Saved entries:
==*==
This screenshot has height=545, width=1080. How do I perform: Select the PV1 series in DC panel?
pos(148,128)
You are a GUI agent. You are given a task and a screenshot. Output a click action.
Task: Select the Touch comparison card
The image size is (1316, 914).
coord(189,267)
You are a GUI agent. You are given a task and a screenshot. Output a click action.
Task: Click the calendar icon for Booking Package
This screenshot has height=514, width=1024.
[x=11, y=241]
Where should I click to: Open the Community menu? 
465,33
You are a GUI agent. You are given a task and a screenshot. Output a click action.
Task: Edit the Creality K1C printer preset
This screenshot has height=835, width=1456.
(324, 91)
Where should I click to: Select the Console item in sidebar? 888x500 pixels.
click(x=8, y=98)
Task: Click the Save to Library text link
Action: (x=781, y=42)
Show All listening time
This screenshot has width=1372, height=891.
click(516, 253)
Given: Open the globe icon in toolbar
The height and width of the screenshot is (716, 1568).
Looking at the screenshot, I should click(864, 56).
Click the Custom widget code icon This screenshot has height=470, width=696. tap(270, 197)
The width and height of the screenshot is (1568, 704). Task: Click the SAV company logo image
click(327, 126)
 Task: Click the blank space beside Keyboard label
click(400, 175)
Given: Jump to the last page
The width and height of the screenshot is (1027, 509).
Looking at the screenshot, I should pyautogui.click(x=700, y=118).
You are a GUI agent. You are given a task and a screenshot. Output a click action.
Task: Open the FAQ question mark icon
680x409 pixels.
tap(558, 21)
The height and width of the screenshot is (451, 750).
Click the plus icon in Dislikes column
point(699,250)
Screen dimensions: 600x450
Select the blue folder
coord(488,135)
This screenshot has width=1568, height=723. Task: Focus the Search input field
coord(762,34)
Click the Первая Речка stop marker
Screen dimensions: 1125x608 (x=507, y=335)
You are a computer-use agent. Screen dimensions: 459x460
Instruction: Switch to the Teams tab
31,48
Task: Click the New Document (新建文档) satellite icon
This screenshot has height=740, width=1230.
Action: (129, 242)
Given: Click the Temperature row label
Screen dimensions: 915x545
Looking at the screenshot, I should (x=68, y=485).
==*==
| Problem to solve |
Output exactly the line containing "Select the blue folder" together with every line after it, ending at the final line of the entries.

| Finished task |
Select the blue folder
coord(488,135)
This screenshot has width=1568, height=723. Task: Focus the Search input field
coord(762,34)
Click the Первая Речка stop marker
Screen dimensions: 1125x608 (x=507, y=335)
You are a computer-use agent. Screen dimensions: 459x460
Instruction: Switch to the Teams tab
31,48
Task: Click the New Document (新建文档) satellite icon
This screenshot has height=740, width=1230.
Action: (129, 242)
Given: Click the Temperature row label
Screen dimensions: 915x545
Looking at the screenshot, I should (x=68, y=485).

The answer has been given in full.